Introduction to Stationarity and Why It Matters

Stationarity is the foundation of time series analysis. A stationary series has statistical properties—mean, variance, and autocorrelation—that remain constant over time. The data fluctuates around a fixed level without trending upward or downward indefinitely.

Why should you care? Non-stationary data breaks your models. When you regress one non-stationary series on another, you get spurious regression: high R-squared values and significant coefficients that mean absolutely nothing. Your ARIMA model will produce garbage forecasts. Your confidence intervals will be wrong.

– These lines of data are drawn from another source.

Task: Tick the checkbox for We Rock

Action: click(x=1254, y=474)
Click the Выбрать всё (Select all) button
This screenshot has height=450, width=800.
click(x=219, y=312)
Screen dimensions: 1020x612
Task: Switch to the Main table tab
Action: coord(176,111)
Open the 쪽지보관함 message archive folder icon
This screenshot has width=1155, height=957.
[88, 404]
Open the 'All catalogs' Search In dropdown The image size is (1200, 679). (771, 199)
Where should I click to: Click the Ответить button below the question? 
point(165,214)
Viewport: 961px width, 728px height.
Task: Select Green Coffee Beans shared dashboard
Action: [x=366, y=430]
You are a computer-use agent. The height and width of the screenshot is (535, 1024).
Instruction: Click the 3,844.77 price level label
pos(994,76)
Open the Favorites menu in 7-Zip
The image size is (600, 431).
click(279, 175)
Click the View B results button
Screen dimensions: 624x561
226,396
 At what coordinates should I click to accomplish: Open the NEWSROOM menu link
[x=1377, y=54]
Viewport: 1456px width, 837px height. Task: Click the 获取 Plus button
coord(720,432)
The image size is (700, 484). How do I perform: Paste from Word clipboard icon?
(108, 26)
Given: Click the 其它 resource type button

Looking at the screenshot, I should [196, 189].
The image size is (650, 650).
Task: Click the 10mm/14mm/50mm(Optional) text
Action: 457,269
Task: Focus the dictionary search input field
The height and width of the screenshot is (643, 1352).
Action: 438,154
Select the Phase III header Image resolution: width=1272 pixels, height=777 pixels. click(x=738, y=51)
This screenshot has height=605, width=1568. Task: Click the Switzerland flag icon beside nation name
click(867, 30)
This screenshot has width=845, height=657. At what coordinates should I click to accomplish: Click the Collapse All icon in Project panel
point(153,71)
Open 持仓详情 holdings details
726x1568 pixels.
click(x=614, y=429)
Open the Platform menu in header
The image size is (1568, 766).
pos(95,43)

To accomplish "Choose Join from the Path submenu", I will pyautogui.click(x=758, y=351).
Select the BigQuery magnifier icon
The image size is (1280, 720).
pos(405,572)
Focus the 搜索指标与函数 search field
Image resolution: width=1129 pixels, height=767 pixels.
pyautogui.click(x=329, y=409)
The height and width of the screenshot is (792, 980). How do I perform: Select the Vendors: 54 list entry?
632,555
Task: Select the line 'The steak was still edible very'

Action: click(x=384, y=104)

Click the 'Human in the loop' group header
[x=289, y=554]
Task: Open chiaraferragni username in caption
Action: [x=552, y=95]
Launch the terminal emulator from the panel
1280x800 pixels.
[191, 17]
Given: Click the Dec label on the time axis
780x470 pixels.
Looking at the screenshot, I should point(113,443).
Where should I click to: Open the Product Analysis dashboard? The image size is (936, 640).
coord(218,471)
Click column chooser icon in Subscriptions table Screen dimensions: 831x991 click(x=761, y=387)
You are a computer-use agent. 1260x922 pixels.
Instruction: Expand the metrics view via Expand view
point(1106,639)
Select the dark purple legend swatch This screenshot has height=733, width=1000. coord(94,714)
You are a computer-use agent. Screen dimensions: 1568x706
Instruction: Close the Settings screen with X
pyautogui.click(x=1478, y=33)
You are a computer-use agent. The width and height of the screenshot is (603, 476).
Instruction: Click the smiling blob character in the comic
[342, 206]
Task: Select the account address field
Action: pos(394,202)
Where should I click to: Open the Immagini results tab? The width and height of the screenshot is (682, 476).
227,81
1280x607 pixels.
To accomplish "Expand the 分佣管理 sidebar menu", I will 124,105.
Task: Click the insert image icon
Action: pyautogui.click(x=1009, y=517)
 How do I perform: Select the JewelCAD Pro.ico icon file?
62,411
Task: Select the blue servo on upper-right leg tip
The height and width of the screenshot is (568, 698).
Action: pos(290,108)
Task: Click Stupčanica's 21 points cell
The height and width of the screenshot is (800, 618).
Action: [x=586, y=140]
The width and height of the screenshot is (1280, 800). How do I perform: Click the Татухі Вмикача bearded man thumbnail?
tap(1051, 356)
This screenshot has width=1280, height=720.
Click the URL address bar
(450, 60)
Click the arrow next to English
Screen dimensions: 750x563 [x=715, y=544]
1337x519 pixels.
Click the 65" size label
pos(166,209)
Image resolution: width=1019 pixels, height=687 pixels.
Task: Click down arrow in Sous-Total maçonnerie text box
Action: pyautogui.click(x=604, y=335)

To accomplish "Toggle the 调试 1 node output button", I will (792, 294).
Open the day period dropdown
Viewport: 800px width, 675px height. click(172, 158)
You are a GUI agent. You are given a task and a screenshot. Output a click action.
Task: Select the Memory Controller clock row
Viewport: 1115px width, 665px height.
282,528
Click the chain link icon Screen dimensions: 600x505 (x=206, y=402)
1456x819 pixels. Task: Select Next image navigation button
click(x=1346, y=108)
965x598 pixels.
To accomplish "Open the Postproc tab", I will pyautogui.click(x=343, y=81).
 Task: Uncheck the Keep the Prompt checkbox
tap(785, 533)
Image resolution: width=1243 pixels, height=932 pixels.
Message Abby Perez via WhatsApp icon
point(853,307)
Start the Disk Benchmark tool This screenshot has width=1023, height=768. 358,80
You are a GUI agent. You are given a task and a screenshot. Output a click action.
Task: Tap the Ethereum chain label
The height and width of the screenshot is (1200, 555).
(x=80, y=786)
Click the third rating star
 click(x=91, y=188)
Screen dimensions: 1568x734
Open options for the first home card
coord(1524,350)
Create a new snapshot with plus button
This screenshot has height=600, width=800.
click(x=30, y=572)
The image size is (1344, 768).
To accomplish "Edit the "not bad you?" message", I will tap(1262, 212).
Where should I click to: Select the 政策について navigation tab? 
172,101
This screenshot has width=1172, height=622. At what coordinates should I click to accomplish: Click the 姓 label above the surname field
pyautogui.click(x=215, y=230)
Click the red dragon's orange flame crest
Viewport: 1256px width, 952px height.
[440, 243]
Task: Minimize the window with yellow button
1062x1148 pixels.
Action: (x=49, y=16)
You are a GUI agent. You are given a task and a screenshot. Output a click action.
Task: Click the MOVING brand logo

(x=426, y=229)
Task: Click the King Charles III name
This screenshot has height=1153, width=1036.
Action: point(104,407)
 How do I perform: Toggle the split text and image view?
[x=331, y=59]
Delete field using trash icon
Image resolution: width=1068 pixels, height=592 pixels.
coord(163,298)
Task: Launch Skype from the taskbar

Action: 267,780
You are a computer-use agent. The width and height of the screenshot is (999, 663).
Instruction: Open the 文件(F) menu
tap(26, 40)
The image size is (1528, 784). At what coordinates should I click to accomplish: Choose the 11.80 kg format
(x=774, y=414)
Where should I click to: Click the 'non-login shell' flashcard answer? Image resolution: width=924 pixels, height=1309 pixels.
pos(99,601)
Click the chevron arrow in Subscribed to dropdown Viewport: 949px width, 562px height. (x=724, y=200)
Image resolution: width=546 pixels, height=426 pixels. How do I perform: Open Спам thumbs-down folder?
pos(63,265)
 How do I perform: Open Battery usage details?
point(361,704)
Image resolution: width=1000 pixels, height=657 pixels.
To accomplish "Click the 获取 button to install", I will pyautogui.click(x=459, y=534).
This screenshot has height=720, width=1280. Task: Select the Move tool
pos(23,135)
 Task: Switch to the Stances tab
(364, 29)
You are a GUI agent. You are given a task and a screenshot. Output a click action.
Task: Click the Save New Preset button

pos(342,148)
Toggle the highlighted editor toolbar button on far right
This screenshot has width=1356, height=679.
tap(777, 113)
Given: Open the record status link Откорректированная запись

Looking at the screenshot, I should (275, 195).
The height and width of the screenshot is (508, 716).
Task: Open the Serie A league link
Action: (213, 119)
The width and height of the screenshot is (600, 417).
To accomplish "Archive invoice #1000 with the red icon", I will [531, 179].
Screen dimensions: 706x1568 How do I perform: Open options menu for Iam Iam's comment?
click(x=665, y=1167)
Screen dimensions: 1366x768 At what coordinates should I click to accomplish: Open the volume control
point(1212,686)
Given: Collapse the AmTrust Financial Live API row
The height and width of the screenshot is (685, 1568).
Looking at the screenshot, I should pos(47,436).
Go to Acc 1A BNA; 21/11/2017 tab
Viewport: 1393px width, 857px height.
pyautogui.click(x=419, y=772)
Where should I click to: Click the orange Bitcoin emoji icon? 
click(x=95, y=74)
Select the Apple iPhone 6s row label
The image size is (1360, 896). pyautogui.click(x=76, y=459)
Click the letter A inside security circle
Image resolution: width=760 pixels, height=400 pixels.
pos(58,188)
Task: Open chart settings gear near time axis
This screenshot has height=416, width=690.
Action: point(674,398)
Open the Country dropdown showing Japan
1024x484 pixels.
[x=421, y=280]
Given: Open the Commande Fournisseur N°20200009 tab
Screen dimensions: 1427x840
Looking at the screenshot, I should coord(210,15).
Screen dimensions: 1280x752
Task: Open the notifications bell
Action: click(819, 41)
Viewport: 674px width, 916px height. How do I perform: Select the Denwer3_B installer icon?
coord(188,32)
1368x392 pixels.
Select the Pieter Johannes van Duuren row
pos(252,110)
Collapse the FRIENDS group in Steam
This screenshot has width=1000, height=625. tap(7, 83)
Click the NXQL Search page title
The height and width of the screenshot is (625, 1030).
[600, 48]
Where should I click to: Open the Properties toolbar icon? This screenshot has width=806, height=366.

Before fitting ARIMA, VAR, or any autoregressive model, you need to verify stationarity. The Augmented Dickey-Fuller (ADF) test is the standard tool for this job. It’s not perfect, but it’s widely understood, well-implemented in Python, and gets the job done in most practical scenarios.

What the Augmented Dickey-Fuller Test Does

The ADF test is a hypothesis test with a specific structure:

Null hypothesis (H₀): The series has a unit root (it’s non-stationary)
Alternative hypothesis (H₁): The series is stationary

This framing matters. You’re trying to reject the null hypothesis. A low p-value (typically < 0.05) gives you evidence that the series is stationary. A high p-value means you fail to reject the null—the series might be non-stationary.

The “augmented” part refers to how the test handles autocorrelation. The basic Dickey-Fuller test assumes errors are white noise, which is unrealistic for most real data. The ADF test adds lagged difference terms to the regression equation, soaking up the autocorrelation and producing valid test statistics.

The test outputs a test statistic that you compare against critical values. More negative test statistics provide stronger evidence against the null hypothesis. If your test statistic is more negative than the critical value at your chosen significance level, you reject the null.

Running the ADF Test with statsmodels

The statsmodels library provides the adfuller() function. Here’s the basic usage:

import numpy as np
import pandas as pd
from statsmodels.tsa.stattools import adfuller

# Generate sample stationary data
np.random.seed(42)
stationary_data = np.random.randn(500)

# Run the ADF test
result = adfuller(stationary_data)

print(f'ADF Statistic: {result[0]}')
print(f'p-value: {result[1]}')
print(f'Lags Used: {result[2]}')
print(f'Number of Observations: {result[3]}')
print('Critical Values:')
for key, value in result[4].items():
    print(f'   {key}: {value}')

The function returns a tuple with several values:

result[0]: The ADF test statistic
result[1]: The p-value
result[2]: Number of lags used in the regression
result[3]: Number of observations used
result[4]: Dictionary of critical values at 1%, 5%, and 10% significance levels

For cleaner code, wrap this in a helper function:

def adf_test(series, name='Series'):
    """
    Perform ADF test and print formatted results.
    
    Returns True if series is stationary (p < 0.05), False otherwise.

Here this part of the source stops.